If you only have 1 romex going in to the pancake box there is plenty of room to make your connections (with oranges wirenuts) & to tuck them in. Remember the fixture's cover will give you some additional space too. Try it and save that stud man !!


----------



## oh'mike (Sep 18, 2009)

Most if not all light fixtures have plenty of room in the base to accommodate the wires and nuts--

I've never run into a situation that a pancake box would not work for a wall light.


----------



## analogmusicman (Feb 4, 2008)

ok,I'll give the "pancake" a try (without syrup of course) :laughing:
they available at HD or lowe's?

tnx,


----------



## Waymo (Jan 15, 2011)

analogmusicman said:


> ok,I'll give the "pancake" a try (without syrup of course) :laughing:
> they available at HD or lowe's?
> 
> tnx,


Yes they are and anyone can correct me if I'm wrong but they come in a 3 1/2 and 4 inch box, so check the vanity you'll be putting up for size of bracket.


----------



## analogmusicman (Feb 4, 2008)

Waymo said:


> Yes they are and anyone can correct me if I'm wrong but they come in a 3 1/2 and 4 inch box, so check the vanity you'll be putting up for size of bracket.

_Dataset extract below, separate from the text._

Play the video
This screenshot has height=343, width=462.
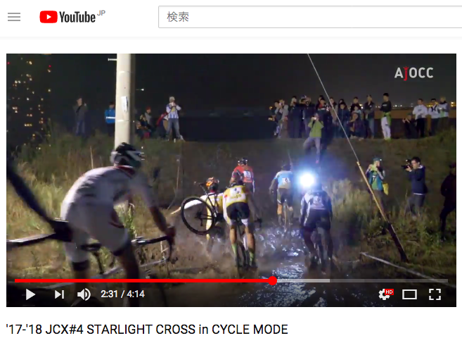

don't standard boxes only come in 1 size ? why would this be different?

tnx,


----------



## Waymo (Jan 15, 2011)

analogmusicman said:


> don't standard boxes only come in 1 size ? why would this be different?
> 
> tnx,


 
More than likely you'll be dealing with a 3 1/2 inch circular pancake box. The reason there are 2 different sizes is because they are typically used commercially and only come in metal ( or at least what ive seen @ lowes ), therefore the option for a 4inch is available....


----------



## analogmusicman (Feb 4, 2008)

this what I need?


----------



## Waymo (Jan 15, 2011)

analogmusicman said:


> this what I need?


Exactly.


----------



## Axecutioner-B (May 18, 2010)

analogmusicman said:


> this what I need?


Yes. It screws right to a stud & is the same thickness as 1/2 inch drywall. They work real good. I have a big hole saw that i use to cut the hole with,,,, slicker than snot :thumbup: Of course a standard drywall saw will work just fine.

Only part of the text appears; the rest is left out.